* Begin *

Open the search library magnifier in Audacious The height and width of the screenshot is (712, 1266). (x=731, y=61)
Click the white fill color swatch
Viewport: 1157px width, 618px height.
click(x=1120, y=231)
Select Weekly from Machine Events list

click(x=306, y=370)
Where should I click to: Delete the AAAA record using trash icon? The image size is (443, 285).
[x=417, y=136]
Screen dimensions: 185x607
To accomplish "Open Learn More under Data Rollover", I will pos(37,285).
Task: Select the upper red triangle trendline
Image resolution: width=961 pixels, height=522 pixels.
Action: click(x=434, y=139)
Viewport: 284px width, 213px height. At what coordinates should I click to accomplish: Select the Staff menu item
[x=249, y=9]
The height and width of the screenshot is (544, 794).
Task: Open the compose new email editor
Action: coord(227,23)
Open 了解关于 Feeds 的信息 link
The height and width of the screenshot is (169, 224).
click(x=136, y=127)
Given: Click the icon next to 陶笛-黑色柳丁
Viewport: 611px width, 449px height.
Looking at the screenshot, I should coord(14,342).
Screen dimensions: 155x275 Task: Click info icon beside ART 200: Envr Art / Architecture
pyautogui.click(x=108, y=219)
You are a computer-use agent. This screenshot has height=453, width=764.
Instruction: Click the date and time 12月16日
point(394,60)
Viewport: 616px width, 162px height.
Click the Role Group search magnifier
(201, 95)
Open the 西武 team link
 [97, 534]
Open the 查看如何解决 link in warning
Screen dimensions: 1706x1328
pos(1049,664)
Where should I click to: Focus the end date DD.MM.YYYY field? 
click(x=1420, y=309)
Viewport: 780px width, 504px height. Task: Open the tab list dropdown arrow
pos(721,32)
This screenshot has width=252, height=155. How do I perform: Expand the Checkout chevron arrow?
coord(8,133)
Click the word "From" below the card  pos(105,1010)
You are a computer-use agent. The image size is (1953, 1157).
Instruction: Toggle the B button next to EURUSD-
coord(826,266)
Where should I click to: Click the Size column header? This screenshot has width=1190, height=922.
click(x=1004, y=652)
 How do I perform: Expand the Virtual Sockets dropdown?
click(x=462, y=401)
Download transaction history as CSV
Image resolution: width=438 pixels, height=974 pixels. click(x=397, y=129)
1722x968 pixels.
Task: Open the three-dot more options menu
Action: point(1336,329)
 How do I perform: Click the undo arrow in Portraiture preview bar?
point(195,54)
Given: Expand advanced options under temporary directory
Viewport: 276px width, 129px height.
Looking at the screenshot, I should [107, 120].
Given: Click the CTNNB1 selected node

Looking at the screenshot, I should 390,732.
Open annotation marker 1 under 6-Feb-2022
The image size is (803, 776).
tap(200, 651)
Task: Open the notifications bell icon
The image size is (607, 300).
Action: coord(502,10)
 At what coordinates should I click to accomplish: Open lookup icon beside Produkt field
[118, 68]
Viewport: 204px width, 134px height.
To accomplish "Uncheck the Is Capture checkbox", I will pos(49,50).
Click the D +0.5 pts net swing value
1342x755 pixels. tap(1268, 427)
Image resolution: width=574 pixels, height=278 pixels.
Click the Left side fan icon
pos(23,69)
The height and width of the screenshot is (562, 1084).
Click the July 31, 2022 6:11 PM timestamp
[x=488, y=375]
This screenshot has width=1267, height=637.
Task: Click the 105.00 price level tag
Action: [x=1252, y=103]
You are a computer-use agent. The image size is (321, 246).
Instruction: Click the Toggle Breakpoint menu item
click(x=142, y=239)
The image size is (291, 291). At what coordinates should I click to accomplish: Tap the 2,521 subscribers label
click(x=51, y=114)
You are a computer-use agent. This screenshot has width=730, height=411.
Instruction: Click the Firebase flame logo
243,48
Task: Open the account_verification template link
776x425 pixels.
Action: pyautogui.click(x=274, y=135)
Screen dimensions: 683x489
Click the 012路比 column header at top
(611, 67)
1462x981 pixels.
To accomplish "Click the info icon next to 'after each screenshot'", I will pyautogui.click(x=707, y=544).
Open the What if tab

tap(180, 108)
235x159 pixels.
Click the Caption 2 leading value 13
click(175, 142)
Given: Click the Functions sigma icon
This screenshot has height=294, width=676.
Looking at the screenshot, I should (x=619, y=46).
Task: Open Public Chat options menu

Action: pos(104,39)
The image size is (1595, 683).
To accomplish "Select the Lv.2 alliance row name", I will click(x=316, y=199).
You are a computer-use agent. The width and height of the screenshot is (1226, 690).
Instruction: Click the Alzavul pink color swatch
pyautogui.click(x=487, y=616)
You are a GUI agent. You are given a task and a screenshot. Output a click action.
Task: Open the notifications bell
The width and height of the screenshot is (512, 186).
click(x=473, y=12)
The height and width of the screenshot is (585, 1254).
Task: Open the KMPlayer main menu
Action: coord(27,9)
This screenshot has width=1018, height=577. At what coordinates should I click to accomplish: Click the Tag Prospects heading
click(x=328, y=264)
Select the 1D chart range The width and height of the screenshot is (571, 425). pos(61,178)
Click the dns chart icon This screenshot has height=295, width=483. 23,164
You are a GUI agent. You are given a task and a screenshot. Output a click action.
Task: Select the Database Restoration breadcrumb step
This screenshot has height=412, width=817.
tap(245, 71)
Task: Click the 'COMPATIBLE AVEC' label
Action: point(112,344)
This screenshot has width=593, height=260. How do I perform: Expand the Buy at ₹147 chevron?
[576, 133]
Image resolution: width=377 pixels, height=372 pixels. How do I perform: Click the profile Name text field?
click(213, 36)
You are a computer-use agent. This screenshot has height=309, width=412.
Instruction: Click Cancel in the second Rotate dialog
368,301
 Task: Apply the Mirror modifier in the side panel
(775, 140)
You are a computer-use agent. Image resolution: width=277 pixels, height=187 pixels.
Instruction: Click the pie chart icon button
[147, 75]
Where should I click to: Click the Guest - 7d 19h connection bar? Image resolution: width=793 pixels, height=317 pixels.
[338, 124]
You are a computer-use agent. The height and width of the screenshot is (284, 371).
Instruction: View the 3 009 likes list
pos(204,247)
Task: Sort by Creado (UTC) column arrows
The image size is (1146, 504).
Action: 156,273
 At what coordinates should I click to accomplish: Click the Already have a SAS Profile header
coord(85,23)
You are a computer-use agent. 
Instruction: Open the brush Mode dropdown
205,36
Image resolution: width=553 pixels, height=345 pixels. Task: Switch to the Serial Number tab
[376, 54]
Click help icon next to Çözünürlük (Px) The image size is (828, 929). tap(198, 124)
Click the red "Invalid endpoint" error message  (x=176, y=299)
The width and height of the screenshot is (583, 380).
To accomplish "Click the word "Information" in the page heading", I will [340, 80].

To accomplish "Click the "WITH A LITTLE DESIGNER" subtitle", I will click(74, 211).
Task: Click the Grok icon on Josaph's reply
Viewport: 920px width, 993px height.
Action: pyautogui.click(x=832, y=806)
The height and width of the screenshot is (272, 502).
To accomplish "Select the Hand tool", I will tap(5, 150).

* End *

Exercise brief
Find every line in the rows above that contains the string "swatch" and copy each one out. Letter case counts.

Response to this task
Click the white fill color swatch
Instruction: Click the Alzavul pink color swatch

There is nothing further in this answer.